Dr. Sands said while there has not been an offer of employment to the other nine, the Ministry has been actively engaged with regional partners to identify accredited training programs.
He explained that Internship (the first year of medical apprenticeship after completion of the medical degree) is essential for the preparation and licensure of medical graduates.
“This foundational year, combined with varied training programs lasting anywhere from two to seven additional years (after the internship year) allow a new physician to become adequately trained to manage the increasingly complex challenges of community medicine, surgery, paediatrics, psychiatry, Obstetrics and Gynaecology, public health and Epidemiology, etc.”
The Health Minister said at the time of last accreditation by the regional verification body, PMH was approved to train 28 doctors at the internship level.
“We are still accredited to train 28. That accreditation attests to the presence of adequate supervising faculty, library and teaching spaces, on-call rooms, clinical cases and dedicated time to nurture and guide young clinicians in their formative years.”
He said while there is a necessary and important clinical skills component to the internship, which is a gruelling and demanding rite of passage for all that have completed it, it is primarily an educational year that establishes the foundation for safe, evidenced-based practice over the career of a doctor.
Dr.
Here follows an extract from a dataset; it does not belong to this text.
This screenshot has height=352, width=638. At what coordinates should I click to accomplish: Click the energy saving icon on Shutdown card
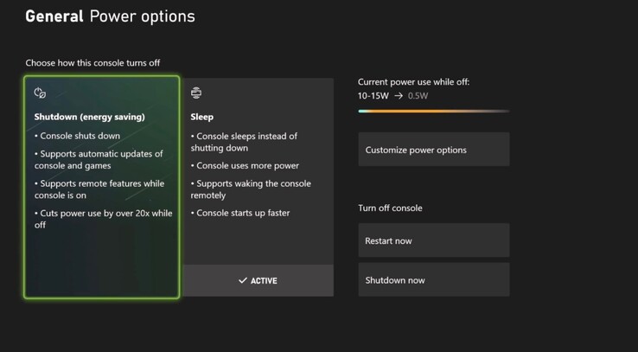point(40,93)
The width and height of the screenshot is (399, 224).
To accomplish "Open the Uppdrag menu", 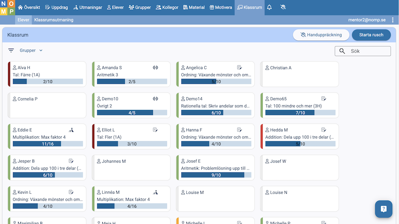I will [x=55, y=8].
Sands said interns cannot and obviously should not practice independently. They are provisionally licensed, and clinical decisions and activity are supervised. He noted that since 1997, students from around the world (63 in the first year, 50 from Manipal, India, and 13 Caribbean nationals) have trained at the 450-bed PMH.
“That program has evolved. The ‘twinning’ program with Manipal was concluded, and we now have our own campus of UWI in The Bahamas.”
Dr. Sands said Bahamian students training at the UWI campuses in Mona, Jamaica, Cave Hill, Barbados and St. Augustine, Trinidad now elect to complete the final two years of the five-year medical training program in Nassau.
He said, “This year we anticipate another group of 48 final-year-students to complete UWI alone, and as many as 20 others in various countries around the world.”